Trok Nong, Thailand – Five million irradiated fruit flies burst out of white boxes every Saturday and race to stop female flies from breeding larvae-filled eggs in Trok Nong, a small rural town in eastern Thailand. Their mission: protect premium export fruits like durian and mangosteen. Thanks in part to these swarms of flies produced with the sterile insect technique (SIT), farmers in Chanthaburi province now have a steady supply of fruit for lucrative export markets.
But these Thai farmers didn’t always have these unusual allies.
“For years our community struggled to export even 50 tons of fruit. So we tried to use more and more pesticides and had some success, but the chemicals made a lot of us sick. We couldn’t control the fruit flies well enough to eliminate many of the trade barriers, so our community was under constant stress,” said Chanapol Hoharn, a farmer and head of the farming community leading the local SIT programme supported by the country’s Department of Agricultural Extension (DOAE), the Thailand Institute of Nuclear Technology (TINT) and the IAEA, in cooperation with the Food and Agriculture Organization of the United Nations (FAO).
The orchards in this community of 855 farming families were under attack by one of the world’s most invasive fruit fly species: the Oriental fruity fly. These fruit flies are known for infesting more than 470 different fruits. After they lay their eggs inside the fruit, the larvae emerge and live there, feeding on its flesh as fuel for transforming into an adult. The result is hundreds of millions of dollars’ worth of damaged fruit each year and a hard-to-break cycle of fruit fly reproduction.

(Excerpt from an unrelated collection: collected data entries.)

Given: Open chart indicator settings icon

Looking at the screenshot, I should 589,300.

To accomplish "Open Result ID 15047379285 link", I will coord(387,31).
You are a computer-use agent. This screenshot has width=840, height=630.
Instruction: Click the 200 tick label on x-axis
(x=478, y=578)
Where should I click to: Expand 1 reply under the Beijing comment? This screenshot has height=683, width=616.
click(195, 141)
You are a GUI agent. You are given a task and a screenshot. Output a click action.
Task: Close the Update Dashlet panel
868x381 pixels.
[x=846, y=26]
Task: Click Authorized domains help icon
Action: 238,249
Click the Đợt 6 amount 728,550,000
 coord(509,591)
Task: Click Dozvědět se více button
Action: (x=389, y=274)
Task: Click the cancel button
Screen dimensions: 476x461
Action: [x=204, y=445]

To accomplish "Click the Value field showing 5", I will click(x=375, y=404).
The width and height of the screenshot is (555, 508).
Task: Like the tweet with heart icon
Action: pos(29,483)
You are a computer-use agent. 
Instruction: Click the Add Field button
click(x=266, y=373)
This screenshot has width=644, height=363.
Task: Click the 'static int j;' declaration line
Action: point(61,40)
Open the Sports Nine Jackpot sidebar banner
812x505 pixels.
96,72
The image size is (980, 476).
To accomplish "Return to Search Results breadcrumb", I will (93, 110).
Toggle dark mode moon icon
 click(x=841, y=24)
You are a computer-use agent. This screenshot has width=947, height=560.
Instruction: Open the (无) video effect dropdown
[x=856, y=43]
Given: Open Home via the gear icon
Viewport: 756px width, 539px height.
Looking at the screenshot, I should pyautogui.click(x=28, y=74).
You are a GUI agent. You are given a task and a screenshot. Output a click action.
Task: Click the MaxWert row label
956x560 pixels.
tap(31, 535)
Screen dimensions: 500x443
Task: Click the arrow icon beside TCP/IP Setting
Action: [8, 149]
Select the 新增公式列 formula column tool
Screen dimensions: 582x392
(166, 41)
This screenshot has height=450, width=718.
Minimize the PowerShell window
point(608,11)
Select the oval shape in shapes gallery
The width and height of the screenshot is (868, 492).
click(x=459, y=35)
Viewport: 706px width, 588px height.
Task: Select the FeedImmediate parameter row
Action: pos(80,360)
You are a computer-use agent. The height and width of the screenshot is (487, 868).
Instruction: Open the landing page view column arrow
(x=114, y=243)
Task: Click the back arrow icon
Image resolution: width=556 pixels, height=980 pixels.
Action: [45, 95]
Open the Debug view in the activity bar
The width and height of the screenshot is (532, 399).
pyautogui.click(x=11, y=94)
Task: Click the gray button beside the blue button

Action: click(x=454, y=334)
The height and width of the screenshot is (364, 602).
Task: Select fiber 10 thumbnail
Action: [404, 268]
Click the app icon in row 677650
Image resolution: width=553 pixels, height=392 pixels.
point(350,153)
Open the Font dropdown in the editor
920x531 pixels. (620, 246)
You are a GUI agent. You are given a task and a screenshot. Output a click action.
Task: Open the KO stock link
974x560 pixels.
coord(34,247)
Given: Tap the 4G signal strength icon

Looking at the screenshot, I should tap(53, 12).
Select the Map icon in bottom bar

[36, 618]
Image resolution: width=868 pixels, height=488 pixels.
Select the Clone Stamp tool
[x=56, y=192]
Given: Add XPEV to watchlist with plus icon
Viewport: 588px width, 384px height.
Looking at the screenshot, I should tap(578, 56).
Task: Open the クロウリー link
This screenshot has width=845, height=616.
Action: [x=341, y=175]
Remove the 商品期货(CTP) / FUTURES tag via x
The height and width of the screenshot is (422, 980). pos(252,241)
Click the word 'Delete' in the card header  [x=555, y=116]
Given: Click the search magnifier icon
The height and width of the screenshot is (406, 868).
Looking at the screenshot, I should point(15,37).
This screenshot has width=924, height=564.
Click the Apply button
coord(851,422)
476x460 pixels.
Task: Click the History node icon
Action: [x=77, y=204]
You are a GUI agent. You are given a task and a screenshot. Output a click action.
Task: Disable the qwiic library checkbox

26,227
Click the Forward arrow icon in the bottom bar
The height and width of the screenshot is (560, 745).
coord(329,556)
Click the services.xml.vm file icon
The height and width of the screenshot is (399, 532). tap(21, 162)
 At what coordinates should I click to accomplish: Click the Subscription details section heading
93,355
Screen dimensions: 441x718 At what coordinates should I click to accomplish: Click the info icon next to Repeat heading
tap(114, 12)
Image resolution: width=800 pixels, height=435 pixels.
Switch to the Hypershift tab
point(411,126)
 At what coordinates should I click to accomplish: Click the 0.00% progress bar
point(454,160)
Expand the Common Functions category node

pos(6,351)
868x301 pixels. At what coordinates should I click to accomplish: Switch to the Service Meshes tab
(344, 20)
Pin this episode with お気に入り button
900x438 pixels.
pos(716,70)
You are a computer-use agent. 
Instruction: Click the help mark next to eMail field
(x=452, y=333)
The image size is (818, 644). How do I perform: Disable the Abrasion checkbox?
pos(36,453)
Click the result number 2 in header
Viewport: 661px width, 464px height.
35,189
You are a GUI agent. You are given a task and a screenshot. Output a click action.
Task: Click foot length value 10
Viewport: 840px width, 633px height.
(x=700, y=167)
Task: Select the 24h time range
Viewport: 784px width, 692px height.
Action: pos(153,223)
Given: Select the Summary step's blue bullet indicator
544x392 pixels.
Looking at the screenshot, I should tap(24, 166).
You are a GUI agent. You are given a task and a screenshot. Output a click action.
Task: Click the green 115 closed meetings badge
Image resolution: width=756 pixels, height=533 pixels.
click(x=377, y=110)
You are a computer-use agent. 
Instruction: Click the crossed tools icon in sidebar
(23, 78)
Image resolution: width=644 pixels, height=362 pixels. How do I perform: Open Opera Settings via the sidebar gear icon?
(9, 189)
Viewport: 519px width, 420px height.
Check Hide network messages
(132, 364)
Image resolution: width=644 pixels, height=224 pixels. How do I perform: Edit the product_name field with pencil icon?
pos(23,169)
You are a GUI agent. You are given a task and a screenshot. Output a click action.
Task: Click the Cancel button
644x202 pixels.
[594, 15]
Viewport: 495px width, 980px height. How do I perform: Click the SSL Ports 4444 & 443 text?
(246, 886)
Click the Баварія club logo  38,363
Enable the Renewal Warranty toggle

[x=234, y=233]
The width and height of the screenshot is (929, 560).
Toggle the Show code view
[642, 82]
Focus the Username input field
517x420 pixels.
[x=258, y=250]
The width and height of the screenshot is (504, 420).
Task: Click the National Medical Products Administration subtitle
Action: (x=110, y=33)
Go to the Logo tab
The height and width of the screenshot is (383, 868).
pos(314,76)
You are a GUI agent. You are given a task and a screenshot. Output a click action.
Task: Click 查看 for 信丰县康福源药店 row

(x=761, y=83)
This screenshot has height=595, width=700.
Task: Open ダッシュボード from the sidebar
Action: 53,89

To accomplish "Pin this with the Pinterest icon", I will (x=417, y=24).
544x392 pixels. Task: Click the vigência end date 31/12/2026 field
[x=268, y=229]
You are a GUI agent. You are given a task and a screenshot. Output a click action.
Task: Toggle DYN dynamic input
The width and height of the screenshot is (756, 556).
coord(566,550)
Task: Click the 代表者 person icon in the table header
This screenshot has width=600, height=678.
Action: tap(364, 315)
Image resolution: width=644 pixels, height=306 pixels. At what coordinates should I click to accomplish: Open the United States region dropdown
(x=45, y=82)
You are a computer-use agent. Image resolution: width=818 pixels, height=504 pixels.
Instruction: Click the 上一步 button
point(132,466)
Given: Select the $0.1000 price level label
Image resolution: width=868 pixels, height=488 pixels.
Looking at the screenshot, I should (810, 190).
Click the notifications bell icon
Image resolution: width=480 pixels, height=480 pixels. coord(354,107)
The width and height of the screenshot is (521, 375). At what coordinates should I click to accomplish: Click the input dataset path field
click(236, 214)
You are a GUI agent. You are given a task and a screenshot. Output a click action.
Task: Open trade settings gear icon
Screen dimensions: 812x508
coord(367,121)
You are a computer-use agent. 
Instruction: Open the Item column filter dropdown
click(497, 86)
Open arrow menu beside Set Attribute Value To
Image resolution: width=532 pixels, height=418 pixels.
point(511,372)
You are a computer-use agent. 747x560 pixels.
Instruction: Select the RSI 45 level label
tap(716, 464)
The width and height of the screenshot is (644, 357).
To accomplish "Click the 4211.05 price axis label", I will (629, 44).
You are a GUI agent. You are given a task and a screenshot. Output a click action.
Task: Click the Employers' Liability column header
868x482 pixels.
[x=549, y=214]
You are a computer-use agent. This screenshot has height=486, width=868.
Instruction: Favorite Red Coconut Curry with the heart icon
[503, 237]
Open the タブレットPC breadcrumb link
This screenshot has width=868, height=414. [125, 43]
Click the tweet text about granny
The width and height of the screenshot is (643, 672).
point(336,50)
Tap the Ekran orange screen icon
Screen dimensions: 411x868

In Chanthaburi province, the flies only target the soft-skinned fruits, like longkong, mango, guava and rose apple that are primarily sold around Thailand. But with so many fruit flies in the area, their presence alone made it virtually impossible for the farmers to export their premium fruits.
Today we're exporting as much as 4000 tons of high quality fruits each year, and because we don’t need to use pesticides, we are considered eco-friendly and have access to markets we would never have been able to get before.